The item is cleaned very well in a four step bath. A dip into a tank of detergent is first. It is scrubbed with a brush to remove all traces of oil, rogue, and things that will resist the plating.

Next it goes into another bath that removes the things a brush did not take off. From here it goes into two clear water baths. The item is now totally free of anything but the base metal. Each step takes about 30 seconds.

In this tank it gets it's first coating. Tony called this the primer coat. This is done with copper that is dissolve in a cyanide creating a solution. The copper is inside of that bag you see in the back. The cyanide dissolves the copper and creates a solution.  When electricity is passed through the bar you see the item hanging from, the atoms of copper are bonded to the base metal. As metal is dissolved, more metal dissolves into the solution. This is where hands on learning pays off. Each base metal requires just a little more or little less electricity to make it build to the proper thickness. On the pot metal it took about 6 minutes to build the base of copper. On the steel items it took much less time.
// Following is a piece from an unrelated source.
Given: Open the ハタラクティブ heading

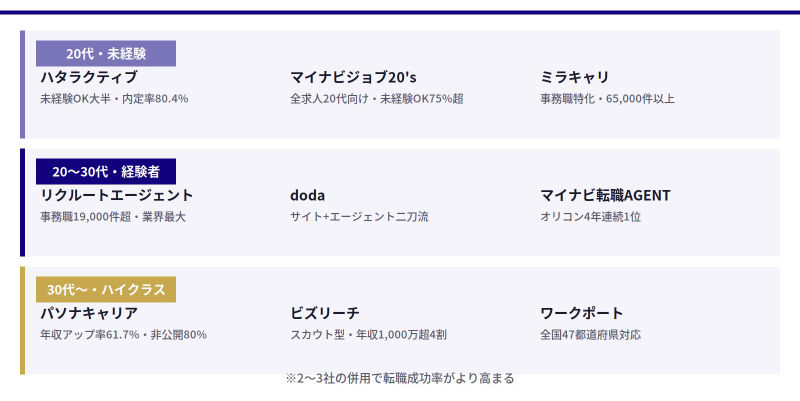Looking at the screenshot, I should [89, 77].
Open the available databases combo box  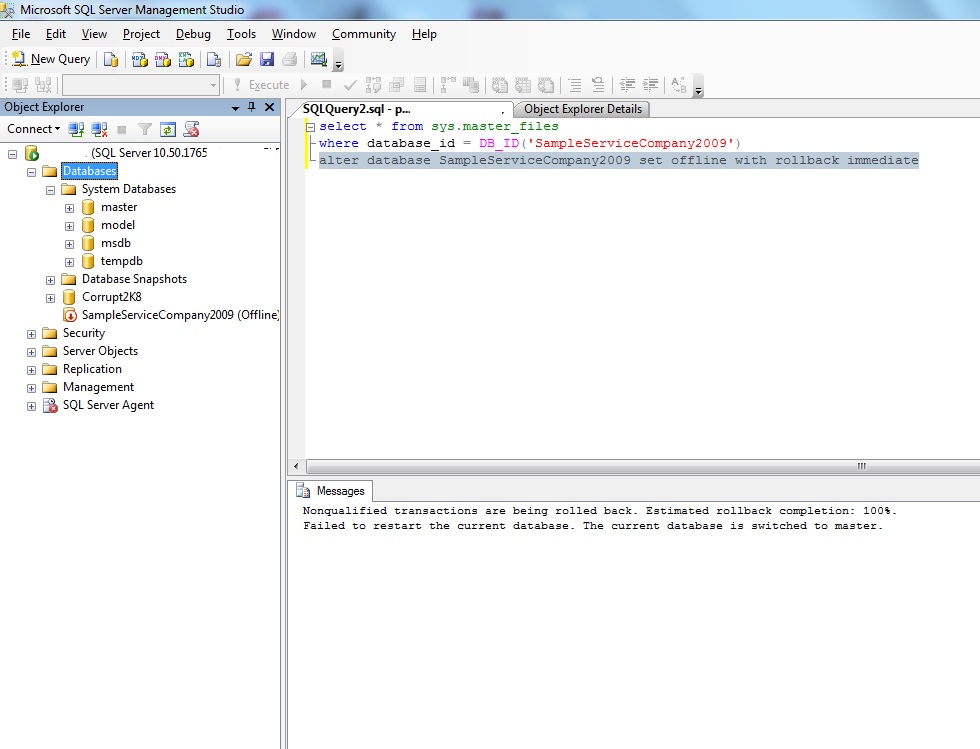140,85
And there you have your base coat in the electro plating process. Hanging off the bottom are the two hinge bolts. The yellow electrical tape keeps the copper cyanide from making contact with the base metal so the layers will not effect it's diameter. The item is then washed again as described earlier to neutralize all of the chemicals used. All electro plating is begun this way.

The next step is to copper plate the item. Tony explained that this step is the most important. If the copper it too thin, it will not be durable outside. If it is too thick, the rest of the metals will not bond properly and it will begin to flake off over time. My items took about 45 minutes in this step. 

This step of plating is done in a solution of copper dissolved into solution by an acid.

After yet another cleaning it goes into the tank that has nickel in solution. Same process of metal dissolved into an acid. You can see the bar the item hangs from in the center of the tank. The power actually goes into the tank through the bars at the side of the tank and out of the bar the item hangs on. As the electricity passes through the solution, it carries the metal atoms with it and they bond onto the item. Hands on knowledge is how Tony knows exactly how long he has to build the surface, nickel atom by nickel atom. All the items required about 20 minutes.

The item is then, yes, again, washed. Then it goes into the chrome tank. 2 minutes and it was done.

And then you end up with this. Triple chrome is not three platings of chrome as many (myself included until Tony learned me) think. It is actually chrome on top of nickel, onto of copper. 

I really want to thank Dennis for allowing me into his business like he did. Most people would just say no. Not only did he allow me in but he made it a tremendous one on one experience for me.
I also want to thank Tony for teaching me so much and actually allowing me to participate in the plating. You are a genius my friend. 

Metro Plating is the type of small business I support and want to promote. I hope if you have the need to get anything plated you will not hesitate and send it to them. They do work for people all over the country and UPS stops there everyday. 


  1. Very interesting. Thanks for sharing, Frank.

  2. That is very cool. Thank you for sharing also. the patina on his sink or vat is accidentally beautiful. And the whole process just sounds like alchemy. I can also see how the whole process is fraught with caution from the chemicals to the electricity.

  3. Great description of the process.
    I will be using them in the future.